Question

major math problem...help!!!
find the vertex, focus, and directrix of the paarabola and sketch it graph. (x+3/2)^2=4(y-2)
i have found the vertex and it is (-3/2,2)... i'm not sure how to find the others :(

Answer 1

rearrange the equation
(x+3/2)^2=4(y-2)
y=(x+3/2)^2/4+2

Answer 2

can u show step-by-step how u did that plz?

Answer 3

rearrange the equation
(x+3/2)^2=4(y-2)
divide 4 both sides
rearrange the equation
(x+3/2)^2/4=(y-2)
add 2 to both sides
y=(x+3/2)^2/4+2

Answer 4

then expand (x+3/2)^2,
\[y=\frac{(x+3/2)^2}{4}+2\]
\[y=\frac{x^2+3x+\frac{9}{4}}{4}+2\]
multiply 4
\[y=\frac{4x^2+12x+9}{16}+2\]
\[y=\frac{x^2}{4}+\frac{3 x}{4}+\frac{41}{16}\]

Answer 5

what is that above the 4 in the second equation???

Answer 6

9

Answer 7

o. :)

Answer 8

whats the next step?

Answer 9

the vertex i had was correct right?

Answer 10

yes

Answer 11

okay... then how could get the focus for this parabola?

Answer 12

use \[y=\frac{x^2}{4}+\frac{3 x}{4}+\frac{41}{16}\]
find the y-intercept

Answer 13

so i would set x to zero right?

Answer 14

yes

Answer 15

okay let me do it and u could tell me if im right

Answer 16

41/16?

Answer 17

yes

Answer 18

okay so the my focus is (-3/2, 41/16?

Answer 19

focus is
\[\left(-\frac{3}{2},3\right)\]

Answer 20

how is it 3???????

Answer 21

the complete the square form of
\[y=\frac{x^2}{4}+\frac{3 x}{4}+\frac{41}{16}\]

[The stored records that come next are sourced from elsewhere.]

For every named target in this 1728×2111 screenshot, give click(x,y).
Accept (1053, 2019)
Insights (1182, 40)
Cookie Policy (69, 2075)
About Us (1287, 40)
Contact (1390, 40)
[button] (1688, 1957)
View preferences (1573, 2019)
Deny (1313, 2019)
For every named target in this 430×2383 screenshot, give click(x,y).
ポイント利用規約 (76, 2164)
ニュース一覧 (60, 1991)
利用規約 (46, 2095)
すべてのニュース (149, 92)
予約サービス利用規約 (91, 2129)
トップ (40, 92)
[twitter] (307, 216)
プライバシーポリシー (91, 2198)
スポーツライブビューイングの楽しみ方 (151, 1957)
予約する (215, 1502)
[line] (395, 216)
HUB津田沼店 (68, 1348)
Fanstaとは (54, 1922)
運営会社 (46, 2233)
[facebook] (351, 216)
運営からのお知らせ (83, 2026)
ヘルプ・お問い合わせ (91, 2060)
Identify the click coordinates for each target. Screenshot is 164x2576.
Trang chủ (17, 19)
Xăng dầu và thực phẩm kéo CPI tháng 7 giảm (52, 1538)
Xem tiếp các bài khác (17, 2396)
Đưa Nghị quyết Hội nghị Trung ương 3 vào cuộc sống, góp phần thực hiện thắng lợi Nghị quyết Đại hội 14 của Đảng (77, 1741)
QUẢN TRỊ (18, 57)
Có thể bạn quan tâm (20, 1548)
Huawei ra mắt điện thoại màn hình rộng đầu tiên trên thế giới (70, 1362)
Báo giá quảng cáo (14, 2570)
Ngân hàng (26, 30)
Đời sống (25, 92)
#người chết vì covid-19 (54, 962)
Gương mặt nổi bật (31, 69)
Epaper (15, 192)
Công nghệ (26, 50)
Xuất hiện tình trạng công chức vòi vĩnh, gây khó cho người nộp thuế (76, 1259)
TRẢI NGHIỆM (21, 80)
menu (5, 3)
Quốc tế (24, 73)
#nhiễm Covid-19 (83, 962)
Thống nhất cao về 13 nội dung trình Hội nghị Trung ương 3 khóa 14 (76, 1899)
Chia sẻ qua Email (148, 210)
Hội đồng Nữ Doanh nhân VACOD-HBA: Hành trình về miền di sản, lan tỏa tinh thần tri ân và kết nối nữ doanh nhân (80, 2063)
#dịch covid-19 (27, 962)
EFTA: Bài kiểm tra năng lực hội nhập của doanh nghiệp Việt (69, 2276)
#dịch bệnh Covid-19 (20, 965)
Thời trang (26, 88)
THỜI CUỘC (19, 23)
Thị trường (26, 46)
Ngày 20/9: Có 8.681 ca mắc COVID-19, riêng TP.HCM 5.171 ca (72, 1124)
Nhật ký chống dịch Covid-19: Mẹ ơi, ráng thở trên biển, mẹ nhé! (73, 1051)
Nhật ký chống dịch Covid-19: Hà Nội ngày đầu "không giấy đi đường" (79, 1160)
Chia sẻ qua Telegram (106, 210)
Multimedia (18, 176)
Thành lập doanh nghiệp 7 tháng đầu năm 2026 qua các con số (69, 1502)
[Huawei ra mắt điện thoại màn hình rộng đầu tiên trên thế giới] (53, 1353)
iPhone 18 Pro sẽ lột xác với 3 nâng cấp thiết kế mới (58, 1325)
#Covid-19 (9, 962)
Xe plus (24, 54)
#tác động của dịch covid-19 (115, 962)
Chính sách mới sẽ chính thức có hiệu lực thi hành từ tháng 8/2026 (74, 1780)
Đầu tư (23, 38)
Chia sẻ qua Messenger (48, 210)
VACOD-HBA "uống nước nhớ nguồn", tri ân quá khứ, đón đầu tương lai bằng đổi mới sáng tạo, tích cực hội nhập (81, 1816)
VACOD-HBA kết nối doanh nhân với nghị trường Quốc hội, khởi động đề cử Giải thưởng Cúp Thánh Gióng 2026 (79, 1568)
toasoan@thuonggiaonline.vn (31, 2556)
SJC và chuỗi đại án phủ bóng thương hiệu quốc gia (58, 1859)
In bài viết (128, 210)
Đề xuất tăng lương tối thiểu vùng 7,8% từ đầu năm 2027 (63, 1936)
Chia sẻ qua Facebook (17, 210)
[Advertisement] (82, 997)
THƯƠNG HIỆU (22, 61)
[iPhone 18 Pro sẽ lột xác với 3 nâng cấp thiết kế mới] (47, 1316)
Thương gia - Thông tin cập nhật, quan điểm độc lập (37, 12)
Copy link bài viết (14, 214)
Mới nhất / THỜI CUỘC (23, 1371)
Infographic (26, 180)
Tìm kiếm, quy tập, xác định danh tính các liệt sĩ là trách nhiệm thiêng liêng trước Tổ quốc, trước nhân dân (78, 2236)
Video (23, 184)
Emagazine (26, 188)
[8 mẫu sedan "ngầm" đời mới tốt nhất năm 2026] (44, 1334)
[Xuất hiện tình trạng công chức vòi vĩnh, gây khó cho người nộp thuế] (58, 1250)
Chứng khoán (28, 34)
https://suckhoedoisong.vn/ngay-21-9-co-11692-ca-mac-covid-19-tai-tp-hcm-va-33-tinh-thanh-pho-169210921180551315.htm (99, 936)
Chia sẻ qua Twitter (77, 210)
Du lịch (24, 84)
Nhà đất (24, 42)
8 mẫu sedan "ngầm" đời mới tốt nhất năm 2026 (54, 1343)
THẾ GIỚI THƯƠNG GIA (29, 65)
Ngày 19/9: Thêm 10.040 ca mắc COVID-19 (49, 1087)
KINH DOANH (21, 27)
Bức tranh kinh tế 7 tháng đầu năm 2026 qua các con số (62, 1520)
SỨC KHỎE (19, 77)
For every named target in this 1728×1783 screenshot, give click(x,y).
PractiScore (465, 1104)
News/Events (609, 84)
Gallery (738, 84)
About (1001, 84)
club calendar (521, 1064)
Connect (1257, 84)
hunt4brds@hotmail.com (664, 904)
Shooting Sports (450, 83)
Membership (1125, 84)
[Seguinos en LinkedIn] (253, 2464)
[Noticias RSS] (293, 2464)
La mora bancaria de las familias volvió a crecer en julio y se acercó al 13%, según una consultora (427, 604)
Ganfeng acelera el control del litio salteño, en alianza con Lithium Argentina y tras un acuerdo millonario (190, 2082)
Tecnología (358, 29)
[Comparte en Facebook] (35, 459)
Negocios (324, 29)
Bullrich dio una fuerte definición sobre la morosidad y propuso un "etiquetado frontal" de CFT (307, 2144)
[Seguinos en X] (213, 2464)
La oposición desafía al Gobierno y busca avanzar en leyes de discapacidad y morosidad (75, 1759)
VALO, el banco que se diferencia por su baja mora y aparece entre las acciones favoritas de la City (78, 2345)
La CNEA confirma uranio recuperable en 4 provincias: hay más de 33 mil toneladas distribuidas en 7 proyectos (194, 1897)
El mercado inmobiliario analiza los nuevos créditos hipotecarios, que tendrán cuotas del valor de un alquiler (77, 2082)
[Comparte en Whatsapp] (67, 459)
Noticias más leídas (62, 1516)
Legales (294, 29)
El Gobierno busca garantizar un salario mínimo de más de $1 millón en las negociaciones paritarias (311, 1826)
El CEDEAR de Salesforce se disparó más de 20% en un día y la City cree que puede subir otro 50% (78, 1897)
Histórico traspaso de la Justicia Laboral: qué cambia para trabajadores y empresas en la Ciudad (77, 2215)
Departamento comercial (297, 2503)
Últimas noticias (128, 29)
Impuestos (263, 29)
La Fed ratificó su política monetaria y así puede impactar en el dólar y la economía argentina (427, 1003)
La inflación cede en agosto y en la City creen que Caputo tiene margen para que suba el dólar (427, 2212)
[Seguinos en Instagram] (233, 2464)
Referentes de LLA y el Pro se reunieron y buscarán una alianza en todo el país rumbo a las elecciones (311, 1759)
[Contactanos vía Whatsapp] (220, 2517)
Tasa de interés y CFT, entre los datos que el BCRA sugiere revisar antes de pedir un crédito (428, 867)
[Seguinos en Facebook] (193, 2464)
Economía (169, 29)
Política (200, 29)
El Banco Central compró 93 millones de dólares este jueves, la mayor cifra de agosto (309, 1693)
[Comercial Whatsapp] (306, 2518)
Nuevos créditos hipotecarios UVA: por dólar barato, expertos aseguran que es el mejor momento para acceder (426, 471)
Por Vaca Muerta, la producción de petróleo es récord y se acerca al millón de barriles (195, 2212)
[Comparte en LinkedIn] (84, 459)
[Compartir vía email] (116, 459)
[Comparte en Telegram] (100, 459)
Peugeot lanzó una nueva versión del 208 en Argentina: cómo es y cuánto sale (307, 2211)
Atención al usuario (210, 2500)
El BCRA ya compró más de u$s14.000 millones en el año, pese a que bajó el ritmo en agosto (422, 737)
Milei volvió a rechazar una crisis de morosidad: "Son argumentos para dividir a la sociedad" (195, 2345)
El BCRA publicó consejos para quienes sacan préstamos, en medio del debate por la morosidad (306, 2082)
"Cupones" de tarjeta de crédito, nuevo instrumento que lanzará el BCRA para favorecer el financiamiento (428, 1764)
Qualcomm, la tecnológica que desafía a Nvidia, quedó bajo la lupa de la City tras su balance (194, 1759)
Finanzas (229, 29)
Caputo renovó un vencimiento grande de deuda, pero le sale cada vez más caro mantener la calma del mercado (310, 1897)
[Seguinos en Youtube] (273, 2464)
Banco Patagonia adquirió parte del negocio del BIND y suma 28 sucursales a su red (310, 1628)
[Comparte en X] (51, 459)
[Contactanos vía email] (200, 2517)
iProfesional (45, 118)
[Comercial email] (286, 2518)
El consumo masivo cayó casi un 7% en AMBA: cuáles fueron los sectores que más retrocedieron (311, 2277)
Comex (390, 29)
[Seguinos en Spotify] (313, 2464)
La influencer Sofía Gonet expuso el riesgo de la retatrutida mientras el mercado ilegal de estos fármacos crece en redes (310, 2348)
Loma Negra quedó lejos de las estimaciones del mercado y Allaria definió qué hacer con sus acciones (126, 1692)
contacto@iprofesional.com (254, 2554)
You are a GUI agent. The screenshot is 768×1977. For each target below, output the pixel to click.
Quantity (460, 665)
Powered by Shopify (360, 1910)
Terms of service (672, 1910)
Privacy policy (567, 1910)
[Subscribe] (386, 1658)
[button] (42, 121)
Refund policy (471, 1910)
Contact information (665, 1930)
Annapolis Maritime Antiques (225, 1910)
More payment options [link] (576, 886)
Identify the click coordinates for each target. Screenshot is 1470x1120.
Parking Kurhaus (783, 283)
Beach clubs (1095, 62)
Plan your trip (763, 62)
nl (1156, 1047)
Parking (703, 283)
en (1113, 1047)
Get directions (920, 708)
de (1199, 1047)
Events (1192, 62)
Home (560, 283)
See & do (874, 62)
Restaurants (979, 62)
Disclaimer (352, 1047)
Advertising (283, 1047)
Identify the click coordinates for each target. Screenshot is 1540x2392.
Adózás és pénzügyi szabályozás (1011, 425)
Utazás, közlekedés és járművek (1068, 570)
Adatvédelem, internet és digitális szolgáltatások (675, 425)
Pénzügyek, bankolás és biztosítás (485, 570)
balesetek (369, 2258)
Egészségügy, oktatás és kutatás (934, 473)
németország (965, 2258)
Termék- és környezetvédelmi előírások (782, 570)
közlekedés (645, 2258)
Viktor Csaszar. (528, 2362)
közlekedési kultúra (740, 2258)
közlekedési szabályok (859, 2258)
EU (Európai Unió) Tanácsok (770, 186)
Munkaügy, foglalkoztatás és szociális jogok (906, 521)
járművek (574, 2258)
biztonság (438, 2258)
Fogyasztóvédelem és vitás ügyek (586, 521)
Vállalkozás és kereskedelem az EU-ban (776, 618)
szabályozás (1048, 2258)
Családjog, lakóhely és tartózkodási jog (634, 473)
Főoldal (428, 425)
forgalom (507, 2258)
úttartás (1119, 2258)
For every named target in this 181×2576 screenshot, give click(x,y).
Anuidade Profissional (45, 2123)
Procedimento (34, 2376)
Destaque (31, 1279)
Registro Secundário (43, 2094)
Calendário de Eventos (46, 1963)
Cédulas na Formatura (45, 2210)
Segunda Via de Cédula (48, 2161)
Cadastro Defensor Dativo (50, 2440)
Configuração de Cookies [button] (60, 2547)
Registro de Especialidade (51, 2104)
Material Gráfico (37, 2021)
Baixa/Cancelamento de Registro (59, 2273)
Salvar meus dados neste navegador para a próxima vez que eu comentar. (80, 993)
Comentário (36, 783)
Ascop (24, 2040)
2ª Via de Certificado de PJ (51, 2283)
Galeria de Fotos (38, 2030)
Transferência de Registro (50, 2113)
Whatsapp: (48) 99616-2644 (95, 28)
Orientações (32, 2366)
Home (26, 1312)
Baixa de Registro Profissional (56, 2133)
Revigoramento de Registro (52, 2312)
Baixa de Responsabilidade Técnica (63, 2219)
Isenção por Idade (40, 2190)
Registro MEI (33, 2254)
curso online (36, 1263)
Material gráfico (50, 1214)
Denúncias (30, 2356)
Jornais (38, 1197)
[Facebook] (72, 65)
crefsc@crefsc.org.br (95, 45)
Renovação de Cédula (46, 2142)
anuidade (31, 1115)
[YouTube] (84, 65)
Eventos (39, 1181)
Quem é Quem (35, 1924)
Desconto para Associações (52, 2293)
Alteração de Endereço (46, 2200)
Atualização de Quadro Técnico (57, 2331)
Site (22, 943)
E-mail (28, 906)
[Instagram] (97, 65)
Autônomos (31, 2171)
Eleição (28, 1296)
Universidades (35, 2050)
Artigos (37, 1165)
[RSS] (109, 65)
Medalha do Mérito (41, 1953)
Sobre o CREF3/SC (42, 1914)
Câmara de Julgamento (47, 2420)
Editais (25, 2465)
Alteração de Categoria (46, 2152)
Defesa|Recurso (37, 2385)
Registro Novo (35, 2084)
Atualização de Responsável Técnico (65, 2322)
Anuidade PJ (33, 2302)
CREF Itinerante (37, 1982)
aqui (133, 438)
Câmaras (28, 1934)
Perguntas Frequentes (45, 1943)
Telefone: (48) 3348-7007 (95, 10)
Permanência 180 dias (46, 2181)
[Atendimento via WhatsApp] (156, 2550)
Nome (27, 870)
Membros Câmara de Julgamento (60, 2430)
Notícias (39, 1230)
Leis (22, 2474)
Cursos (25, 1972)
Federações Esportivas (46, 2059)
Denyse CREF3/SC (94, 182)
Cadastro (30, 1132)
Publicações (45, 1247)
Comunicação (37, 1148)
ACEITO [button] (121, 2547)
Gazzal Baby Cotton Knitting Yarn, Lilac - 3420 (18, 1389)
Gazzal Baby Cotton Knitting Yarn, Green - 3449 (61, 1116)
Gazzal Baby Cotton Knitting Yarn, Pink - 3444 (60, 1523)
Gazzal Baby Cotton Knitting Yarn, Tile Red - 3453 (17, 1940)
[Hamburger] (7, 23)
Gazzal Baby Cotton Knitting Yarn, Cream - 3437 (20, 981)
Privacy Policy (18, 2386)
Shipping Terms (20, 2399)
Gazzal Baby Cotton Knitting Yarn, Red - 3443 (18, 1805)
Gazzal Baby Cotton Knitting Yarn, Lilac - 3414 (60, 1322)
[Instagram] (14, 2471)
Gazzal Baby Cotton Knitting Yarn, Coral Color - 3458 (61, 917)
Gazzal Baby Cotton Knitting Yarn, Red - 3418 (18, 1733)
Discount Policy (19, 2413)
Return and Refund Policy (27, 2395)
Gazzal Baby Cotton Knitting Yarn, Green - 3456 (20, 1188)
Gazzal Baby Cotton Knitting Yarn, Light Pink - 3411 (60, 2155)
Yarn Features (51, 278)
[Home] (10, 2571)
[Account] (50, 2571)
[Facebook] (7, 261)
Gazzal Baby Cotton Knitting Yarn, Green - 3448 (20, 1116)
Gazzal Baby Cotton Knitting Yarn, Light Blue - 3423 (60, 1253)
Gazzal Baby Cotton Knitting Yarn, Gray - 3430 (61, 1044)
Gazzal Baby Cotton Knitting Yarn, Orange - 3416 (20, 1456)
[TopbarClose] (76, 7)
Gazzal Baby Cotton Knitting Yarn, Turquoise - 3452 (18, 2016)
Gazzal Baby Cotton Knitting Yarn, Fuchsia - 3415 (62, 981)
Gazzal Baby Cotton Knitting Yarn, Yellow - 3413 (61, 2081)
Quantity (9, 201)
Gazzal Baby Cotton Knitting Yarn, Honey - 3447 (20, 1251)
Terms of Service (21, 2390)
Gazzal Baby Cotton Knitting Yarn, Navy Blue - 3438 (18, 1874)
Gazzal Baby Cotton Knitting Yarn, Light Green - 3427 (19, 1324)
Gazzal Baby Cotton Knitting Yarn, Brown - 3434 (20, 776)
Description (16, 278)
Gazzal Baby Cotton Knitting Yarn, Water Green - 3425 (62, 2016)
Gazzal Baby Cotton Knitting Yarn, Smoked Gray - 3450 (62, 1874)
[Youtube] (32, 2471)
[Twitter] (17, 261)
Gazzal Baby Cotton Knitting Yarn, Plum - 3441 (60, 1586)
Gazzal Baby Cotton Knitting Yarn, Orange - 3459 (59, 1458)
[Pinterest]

\[\frac{1}{4} \left(x+\frac{3}{2}\right)^2+2\]
p=1/4(1/4)=1

focus=( h, c+1)
focus=(-3/2 , 2+p)
focus=(-3/2 ,3)

Answer 22

?

Answer 23

?

Answer 24

lol no i need help w/ what u just said
or wrote

Answer 25

\[\frac{1}{4} \left(x+\frac{3}{2}\right)^2+2\]

\[a \left(x+b\right)^2+c\]
\[p=\frac{1}{4a}\]

\[focus=( b, c+p) \]

Answer 26

oka so that equation is used for what?

Answer 27

you mean p?

Answer 28

yeas

Answer 29

that's a formula you need to memorize

Answer 30

and what exactly does that formula solve for?

Answer 31

focus

Answer 32

ooooooooooooo really??? so that the formula to find the focus on all problem right?